Designer Bill Moss revolutionized fabric architecture

By Marilyn Moss

All photos courtesy Marilyn Moss

Moss and his crew built connected domes on North Haven, including fabric doorway canopies, for a summer house. The walls were made from foamboard panels treated with Teflon.

The word home has many meanings: a permanent dwelling  place, home plate, homing pigeons, on target, home free, a place to retire, houseboats. What constitutes home to one person may be completely foreign to someone else. 

How about a paper home? I would never have imagined living in a paper house and my children playing with paper toys. But that’s the way it was living with Bill Moss, an artist and designer whose creations revolutionized fabric architecture.

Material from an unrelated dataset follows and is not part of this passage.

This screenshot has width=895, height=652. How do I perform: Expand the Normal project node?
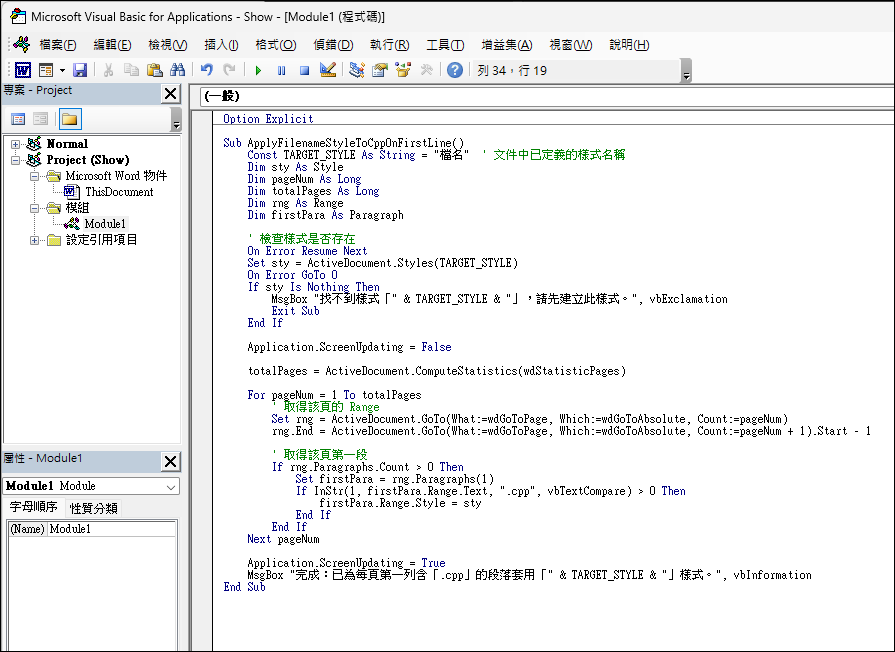16,144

Many people know Bill’s name from Moss Tents, the Maine-baed company we formed to manufacture and market his designs for the high-end camping and residential canopy markets. But there is much more to the story.A section of Moss "paper" children's tents and a Parawing displayed at a Ford dealership to promote camping in station wagons.

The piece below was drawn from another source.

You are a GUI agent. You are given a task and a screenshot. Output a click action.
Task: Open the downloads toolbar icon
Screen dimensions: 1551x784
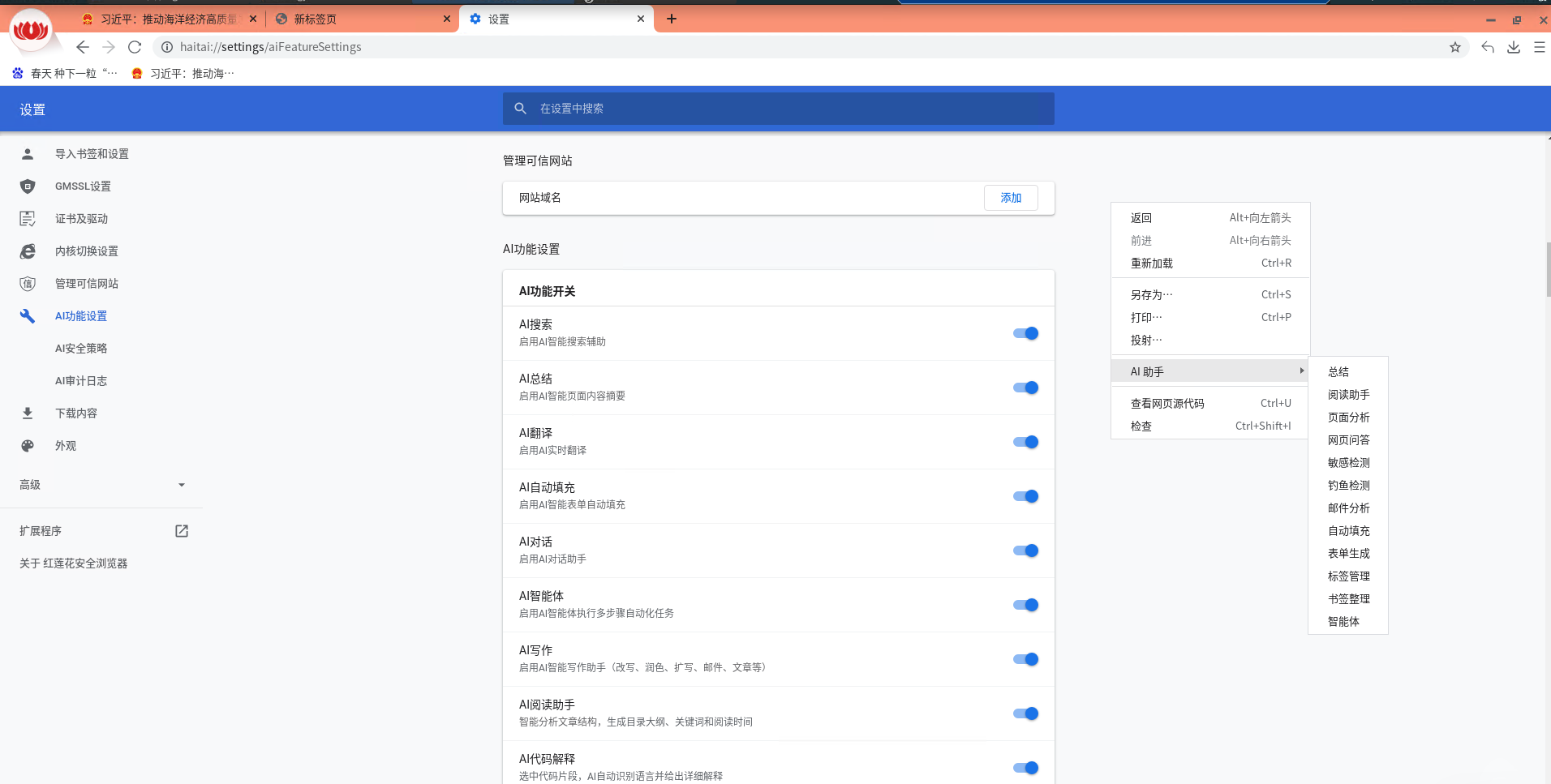[1513, 47]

My adventure with Bill began not long after he designed and patented the Pop-Tent in 1955. A breakthrough in portable shelter and tent design, the Pop-Tent was the first dome-shaped tent. Freestanding, lightweight, and quick and easy to erect, it reshaped the camping and outdoor recreation landscape—replacing walled tents that had been used previously. Bill designed his curved camping products in bright colors, easily recognizable in campgrounds, because he believed that would attract more women. “Women have taste about product design, utility, and color,” Bill said. 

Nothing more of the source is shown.